# THE TASK
Using the entries below, copy out all lines where "target" is found.

(Dataset entries)
_ _ _
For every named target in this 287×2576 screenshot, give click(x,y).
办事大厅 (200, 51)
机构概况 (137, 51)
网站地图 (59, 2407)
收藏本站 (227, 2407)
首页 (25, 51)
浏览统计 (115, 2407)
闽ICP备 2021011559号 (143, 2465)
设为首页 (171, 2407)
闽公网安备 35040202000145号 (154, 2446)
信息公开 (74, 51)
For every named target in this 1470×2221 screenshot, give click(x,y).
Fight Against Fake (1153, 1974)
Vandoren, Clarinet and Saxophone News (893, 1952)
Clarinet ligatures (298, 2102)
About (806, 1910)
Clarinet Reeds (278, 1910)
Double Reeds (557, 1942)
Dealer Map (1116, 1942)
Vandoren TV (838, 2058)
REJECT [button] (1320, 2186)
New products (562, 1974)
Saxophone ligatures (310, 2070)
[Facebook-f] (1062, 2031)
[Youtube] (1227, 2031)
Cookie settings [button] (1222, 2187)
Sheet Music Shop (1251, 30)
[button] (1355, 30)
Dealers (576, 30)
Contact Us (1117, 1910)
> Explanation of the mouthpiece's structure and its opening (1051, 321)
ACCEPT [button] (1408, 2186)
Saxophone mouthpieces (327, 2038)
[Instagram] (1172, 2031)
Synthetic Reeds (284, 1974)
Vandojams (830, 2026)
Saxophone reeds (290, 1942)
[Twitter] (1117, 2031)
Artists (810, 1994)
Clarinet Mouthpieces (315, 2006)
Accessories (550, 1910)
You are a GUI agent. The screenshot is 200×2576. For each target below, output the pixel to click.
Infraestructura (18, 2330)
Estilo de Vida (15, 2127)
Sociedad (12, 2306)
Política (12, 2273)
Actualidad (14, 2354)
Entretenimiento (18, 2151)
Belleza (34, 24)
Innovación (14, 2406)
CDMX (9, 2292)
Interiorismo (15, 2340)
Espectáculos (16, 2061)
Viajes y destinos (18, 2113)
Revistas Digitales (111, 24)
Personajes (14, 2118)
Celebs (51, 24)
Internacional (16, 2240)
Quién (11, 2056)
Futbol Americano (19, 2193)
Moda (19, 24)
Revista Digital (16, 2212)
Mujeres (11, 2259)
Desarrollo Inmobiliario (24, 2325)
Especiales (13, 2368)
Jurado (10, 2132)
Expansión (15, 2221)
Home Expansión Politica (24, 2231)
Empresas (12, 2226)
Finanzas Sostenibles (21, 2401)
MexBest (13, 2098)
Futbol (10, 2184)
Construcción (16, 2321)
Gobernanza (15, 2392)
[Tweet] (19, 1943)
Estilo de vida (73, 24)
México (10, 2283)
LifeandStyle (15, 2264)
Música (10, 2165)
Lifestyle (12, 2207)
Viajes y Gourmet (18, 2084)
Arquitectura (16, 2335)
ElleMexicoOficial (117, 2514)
_ _ _
# TASK RESPONSE
For every named target in this 287×2576 screenshot, give click(x,y).
For every named target in this 1470×2221 screenshot, give click(x,y).
You are a GUI agent. The screenshot is 200×2576. For each target below, output the pixel to click.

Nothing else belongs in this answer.